_Requirement_: Would you please set down, word for word, the lines from the one with "Task: Collapse the time range dropdown arrow" through the final line of the data below, omitting any pictures?

++++ Record extracts ++++

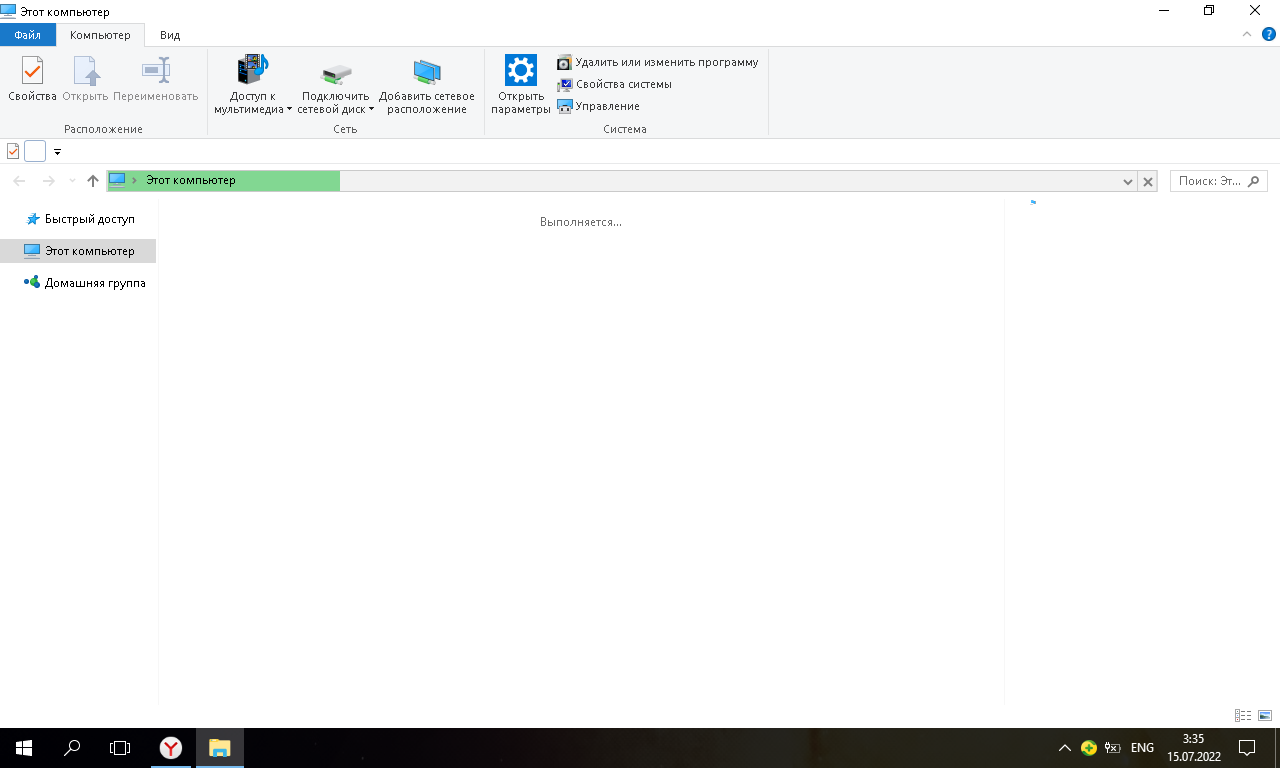Select Быстрый доступ in navigation pane
This screenshot has height=768, width=1280.
click(89, 219)
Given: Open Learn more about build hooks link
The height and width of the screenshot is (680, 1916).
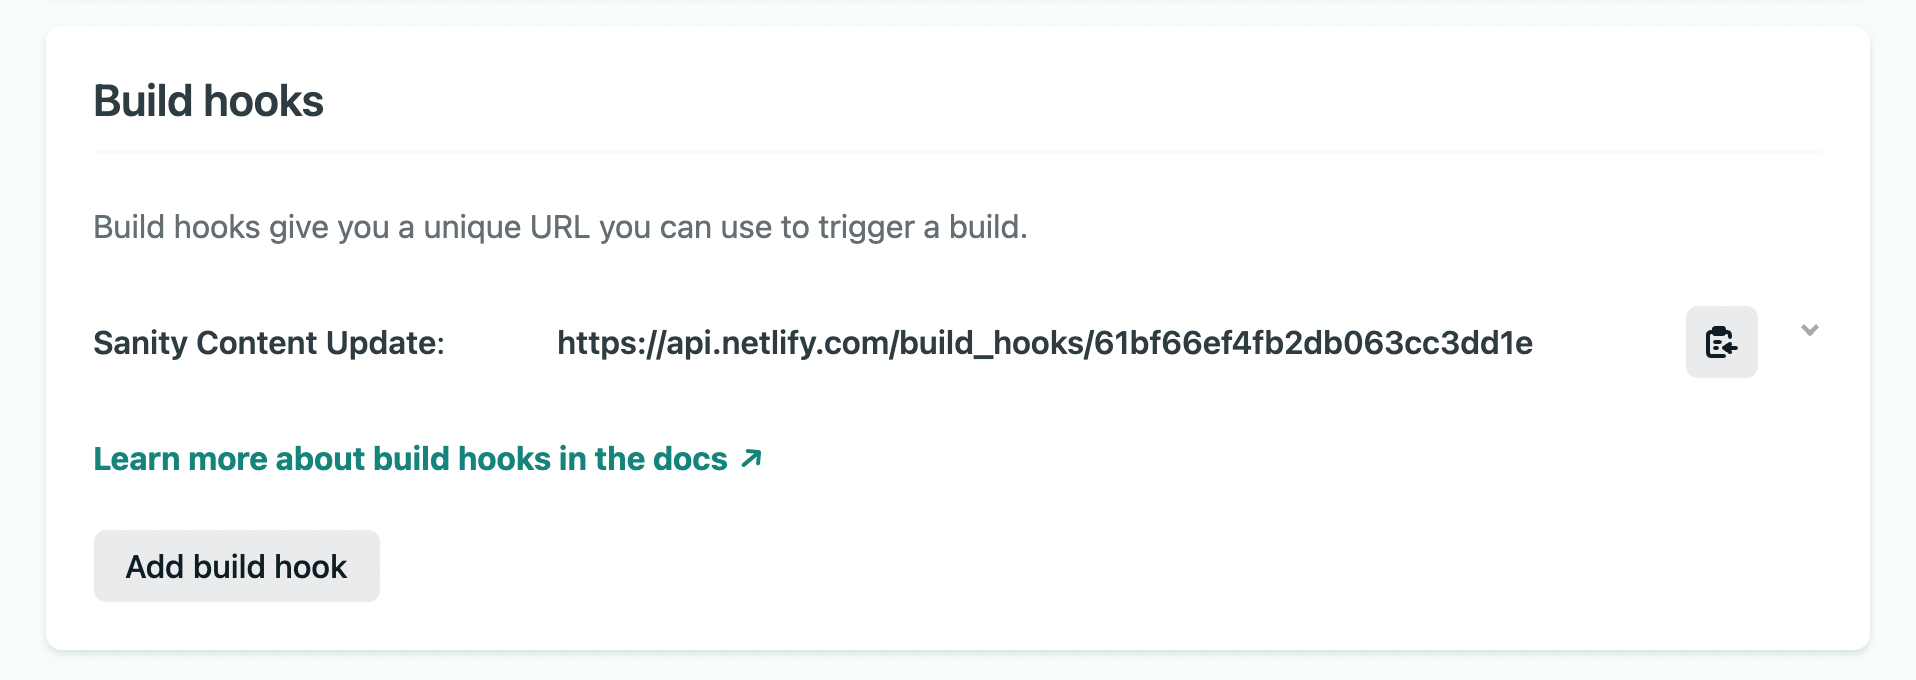Looking at the screenshot, I should pos(410,459).
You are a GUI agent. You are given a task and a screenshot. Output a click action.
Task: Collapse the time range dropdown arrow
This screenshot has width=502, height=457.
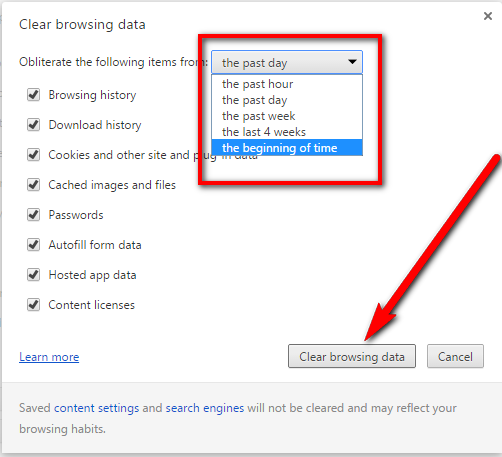[x=352, y=62]
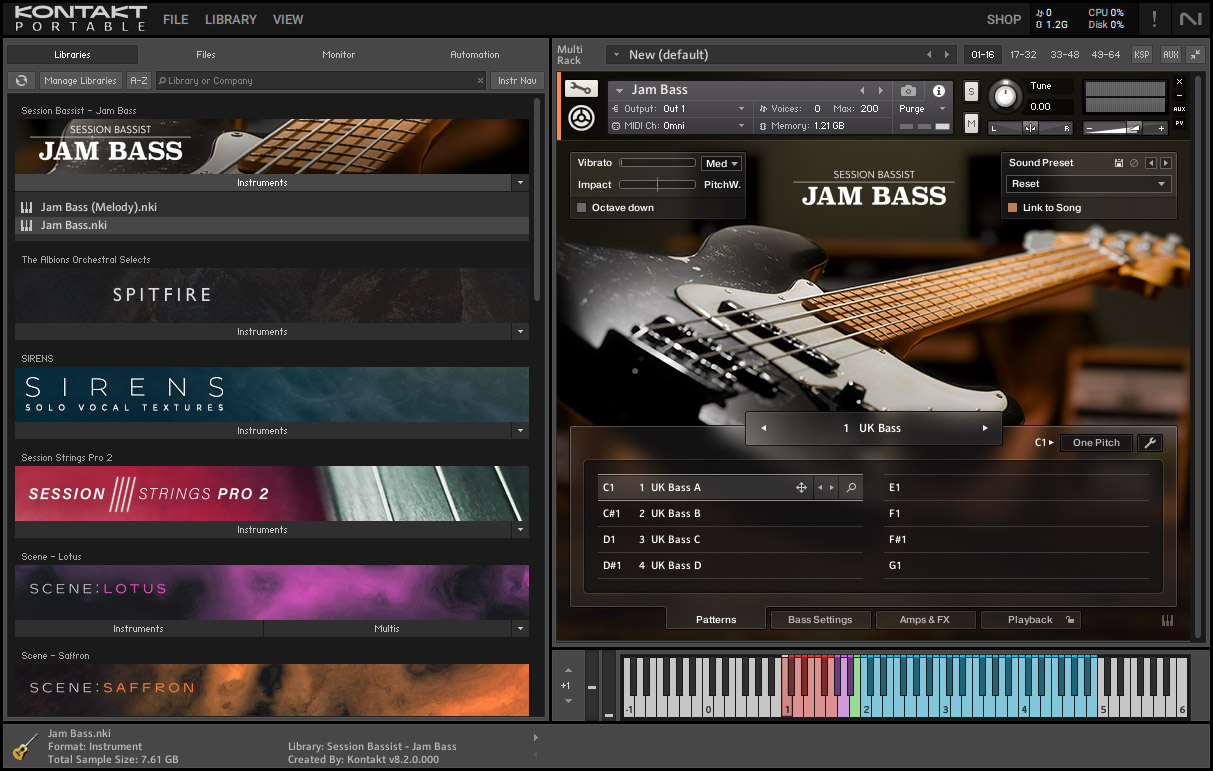Screen dimensions: 1213x771
Task: Toggle Link to Song option
Action: [1012, 208]
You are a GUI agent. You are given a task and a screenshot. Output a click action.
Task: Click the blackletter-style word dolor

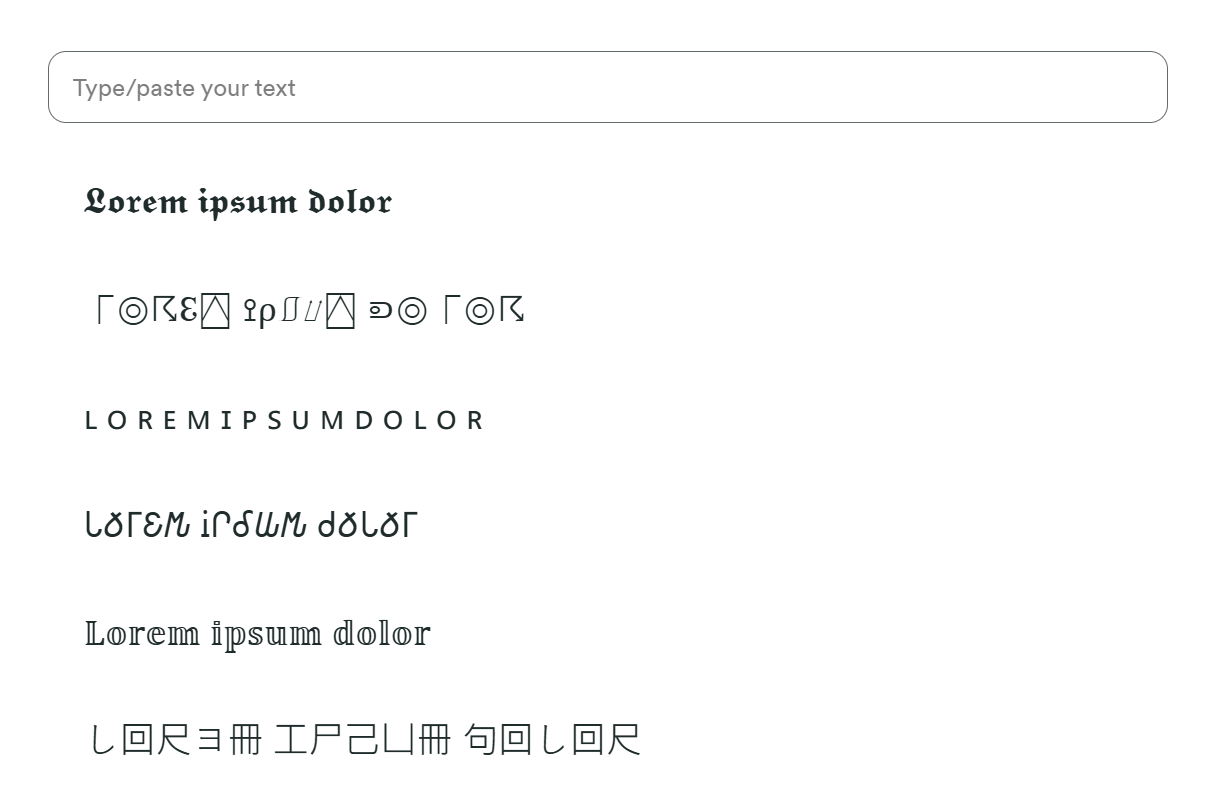(349, 202)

++++

_Solution to the exercise_:
Task: Collapse the time range dropdown arrow
This screenshot has width=502, height=457.
[x=352, y=62]
Screen dimensions: 1213x771
Task: Toggle Link to Song option
Action: [1012, 208]
You are a GUI agent. You are given a task and a screenshot. Output a click action.
Task: Click the blackletter-style word dolor

(349, 202)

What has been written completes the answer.